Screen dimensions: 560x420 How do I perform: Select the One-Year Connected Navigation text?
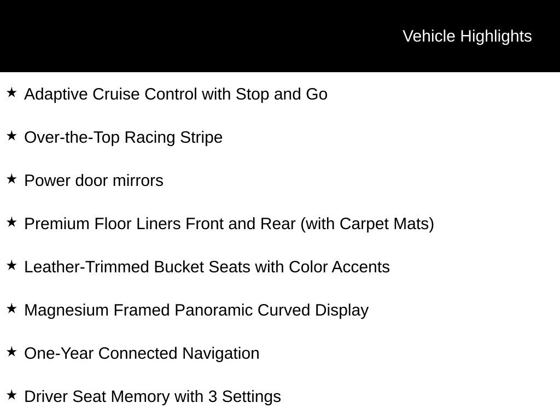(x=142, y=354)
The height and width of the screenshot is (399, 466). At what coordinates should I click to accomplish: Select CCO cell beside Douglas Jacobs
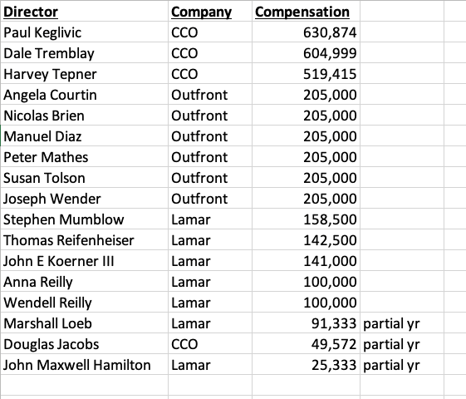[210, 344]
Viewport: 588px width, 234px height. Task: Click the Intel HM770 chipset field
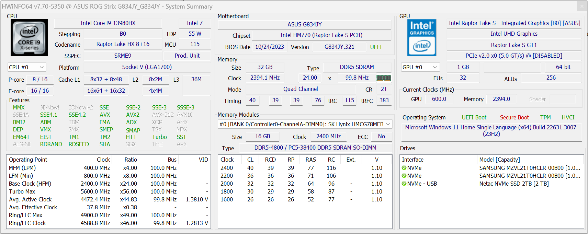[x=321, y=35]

———

Swap every "Select" in the material for "Choose" and change nothing else. Leave the pictures out of the result.

### [ANSWER BELOW]
Screen dimensions: 560x420 How do I perform: Choose the One-Year Connected Navigation text?
(x=142, y=354)
The height and width of the screenshot is (399, 466). At what coordinates should I click to accomplish: Choose CCO cell beside Douglas Jacobs
[210, 344]
Viewport: 588px width, 234px height. Task: Click the Intel HM770 chipset field
[x=321, y=35]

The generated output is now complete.